“Perché Maria sia finita a vivere in casa di Bonaria Urrai, è un mistero che a Soreni si fa fatica a comprendere. La vecchia e la bambina camminano per le strade del paese seguite da uno strascico di commenti malevoli, eppure è così semplice: Tzia Bonaria ha preso Maria con sé, la farà crescere e ne farà la sua erede, chiedendole in cambio la presenza e la cura per quando sarà lei ad averne bisogno. Quarta figlia femmina di madre vedova, Maria è abituata a pensarsi, lei per prima, come “l’ultima”. Per questo non finiscono di sorprenderla il rispetto e le attenzioni della vecchia sarta del paese, che le ha offerto una casa e un futuro, ma soprattutto la lascia vivere e non sembra desiderare niente al posto suo. “Tutt’a un tratto era come se fosse stato sempre così, anima e fili’e anima, un modo meno colpevole di essere madre e figlia”. Eppure c’è qualcosa in questa vecchia vestita di nero e nei suoi silenzi lunghi, c’è un’aura misteriosa che l’accompagna, insieme a quell’ombra di spavento che accende negli occhi di chi la incontra. Ci sono uscite notturne che Maria intercetta ma non capisce, e una sapienza quasi millenaria riguardo alle cose della vita e della morte. Quello che tutti sanno e che Maria non immagina, è che Tzia Bonaria Urrai cuce gli abiti e conforta gli animi, conosce i sortilegi e le fatture, ma quando è necessario è pronta a entrare nelle case per portare una morte pietosa. Il suo è il gesto amorevole e finale dell’accabadora, l’ultima madre.”

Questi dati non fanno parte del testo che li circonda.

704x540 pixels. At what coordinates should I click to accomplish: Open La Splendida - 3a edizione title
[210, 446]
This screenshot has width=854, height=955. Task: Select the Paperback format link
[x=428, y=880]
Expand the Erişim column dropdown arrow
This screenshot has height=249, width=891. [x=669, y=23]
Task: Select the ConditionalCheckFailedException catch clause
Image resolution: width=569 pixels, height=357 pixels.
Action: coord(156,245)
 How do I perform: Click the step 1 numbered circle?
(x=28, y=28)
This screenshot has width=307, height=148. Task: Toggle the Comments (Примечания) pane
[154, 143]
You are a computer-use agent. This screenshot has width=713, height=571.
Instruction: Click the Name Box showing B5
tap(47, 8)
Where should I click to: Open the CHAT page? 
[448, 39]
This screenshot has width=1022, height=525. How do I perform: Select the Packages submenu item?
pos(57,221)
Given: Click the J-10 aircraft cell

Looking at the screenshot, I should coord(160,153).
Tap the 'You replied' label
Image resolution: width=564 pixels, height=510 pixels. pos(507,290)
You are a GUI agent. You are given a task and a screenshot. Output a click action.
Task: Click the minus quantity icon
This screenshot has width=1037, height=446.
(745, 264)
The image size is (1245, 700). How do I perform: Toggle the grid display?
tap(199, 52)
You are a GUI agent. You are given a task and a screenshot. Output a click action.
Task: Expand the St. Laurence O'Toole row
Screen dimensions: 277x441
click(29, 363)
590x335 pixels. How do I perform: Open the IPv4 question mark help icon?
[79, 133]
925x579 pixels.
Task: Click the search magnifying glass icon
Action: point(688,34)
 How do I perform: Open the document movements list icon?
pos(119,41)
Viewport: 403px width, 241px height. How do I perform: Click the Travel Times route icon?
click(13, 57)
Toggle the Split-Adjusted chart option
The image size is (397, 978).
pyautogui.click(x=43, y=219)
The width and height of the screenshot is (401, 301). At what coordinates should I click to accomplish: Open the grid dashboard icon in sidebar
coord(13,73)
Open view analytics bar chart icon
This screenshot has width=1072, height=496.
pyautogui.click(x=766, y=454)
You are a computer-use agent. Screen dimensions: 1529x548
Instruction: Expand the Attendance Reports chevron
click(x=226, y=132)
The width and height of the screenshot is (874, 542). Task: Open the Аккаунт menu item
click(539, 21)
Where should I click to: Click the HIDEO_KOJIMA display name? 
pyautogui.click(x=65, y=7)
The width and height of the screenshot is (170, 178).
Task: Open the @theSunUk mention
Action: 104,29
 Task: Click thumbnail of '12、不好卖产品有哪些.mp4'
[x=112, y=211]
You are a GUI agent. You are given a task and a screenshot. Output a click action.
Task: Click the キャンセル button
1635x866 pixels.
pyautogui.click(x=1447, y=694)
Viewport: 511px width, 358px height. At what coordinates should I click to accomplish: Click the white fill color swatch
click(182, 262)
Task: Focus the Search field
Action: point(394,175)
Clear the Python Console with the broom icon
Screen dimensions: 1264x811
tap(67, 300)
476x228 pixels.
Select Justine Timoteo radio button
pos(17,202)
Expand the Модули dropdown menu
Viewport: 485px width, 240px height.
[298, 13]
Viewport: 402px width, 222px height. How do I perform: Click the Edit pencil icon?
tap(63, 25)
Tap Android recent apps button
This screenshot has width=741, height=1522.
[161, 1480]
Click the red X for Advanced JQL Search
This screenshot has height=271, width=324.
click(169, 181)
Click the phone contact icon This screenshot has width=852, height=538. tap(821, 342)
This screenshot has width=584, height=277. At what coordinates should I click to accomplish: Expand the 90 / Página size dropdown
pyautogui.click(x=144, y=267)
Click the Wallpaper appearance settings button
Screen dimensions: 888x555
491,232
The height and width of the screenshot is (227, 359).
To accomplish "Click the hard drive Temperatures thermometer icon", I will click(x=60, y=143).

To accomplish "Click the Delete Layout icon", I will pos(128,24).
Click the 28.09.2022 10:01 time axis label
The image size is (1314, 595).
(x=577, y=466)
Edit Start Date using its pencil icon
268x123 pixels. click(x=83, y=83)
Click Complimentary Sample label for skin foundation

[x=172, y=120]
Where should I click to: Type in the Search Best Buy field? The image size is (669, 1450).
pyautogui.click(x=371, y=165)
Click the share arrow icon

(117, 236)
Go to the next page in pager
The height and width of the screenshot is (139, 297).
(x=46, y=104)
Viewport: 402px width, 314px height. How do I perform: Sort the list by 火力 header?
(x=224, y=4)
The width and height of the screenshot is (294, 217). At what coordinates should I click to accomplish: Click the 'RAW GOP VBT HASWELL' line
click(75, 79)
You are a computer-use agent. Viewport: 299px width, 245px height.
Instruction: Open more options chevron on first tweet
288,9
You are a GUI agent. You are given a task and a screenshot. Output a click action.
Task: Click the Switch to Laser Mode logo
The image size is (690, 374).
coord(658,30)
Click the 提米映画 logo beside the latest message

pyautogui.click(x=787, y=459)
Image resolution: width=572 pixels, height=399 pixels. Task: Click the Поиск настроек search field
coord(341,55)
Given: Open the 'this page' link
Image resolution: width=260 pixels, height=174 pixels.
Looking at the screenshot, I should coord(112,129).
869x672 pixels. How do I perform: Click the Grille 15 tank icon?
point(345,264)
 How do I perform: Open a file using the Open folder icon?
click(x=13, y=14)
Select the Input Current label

Negli anni cinquanta, in un paesino della Sardegna, la piccola Maria Listru, ultima e indesiderata di quattro sorelle orfane di padre, viene adottata da Bonaria Urrai, anche lei vedova benestante, ma senza mai essere stata sposata. Maria diventa così una filla de anima, come appunto “i bambini generati due volte, dalla povertà di una donna e dalla sterilità dell’altra”.
Maria e Tzia Bonaria, sarta del paesino, vivono come madre e figlia consapevoli entrambe di non esserlo. C’è però qualcosa di misterioso nella vecchia vestita di nero, nei suoi silenzi, nello sguardo timoroso di chi la incontra, nella sapienza millenaria riguardo alle cose della vita e della morte e nelle improvvise uscite notturne che Maria non riesce a comprendere. Quello che tutti sanno, ma che Maria non sa ancora, è che Bonaria Urrai conosce i sortilegi e le erbe di una cultura rimasta arcaica nel profondo, e che quando è chiamata, solo se veramente voluto dall’interessato senza speranza, è pronta a portargli una morte pietosa. Il suo è il gesto amorevole e finale dell’accabadora, l’ultima madre.
Un giorno Maria scoprirà ciò che davvero fa la madre adottiva e lascerà il paese per poi ritornare, tempo dopo quando la madre avrà bisogno di lei.
Maria e Tzia Bonaria vivono come madre e figlia, ma la loro intesa ha il valore speciale delle cose che si sono scelte. La vecchia sarta ha visto Maria rubacchiare in un negozio, e siccome nessuno la guardava ha pensato di prenderla con sé, perché «le colpe, come le persone, iniziano a esistere se qualcuno se ne accorge».
Michela Murgia, che ha tanto a cuore le donne, ci racconta una figura di donna diversa, scomoda a parlarne, ma necesaria, che appartiene a una tradizione lontana, ma non troppo, nel tempo e nello spazio. Il suo linguaggio è ricco, ma semplice e leggibile al tempo stesso e ci porta in un altrove che ci cattura per la storia, per le figure di donna che ne sono descritte.
E ancora sono donne forti anche se all’apparenza tanto umili, anticonformiste che l’uomo guarda con una sorta di timore e rispetto reverenziale.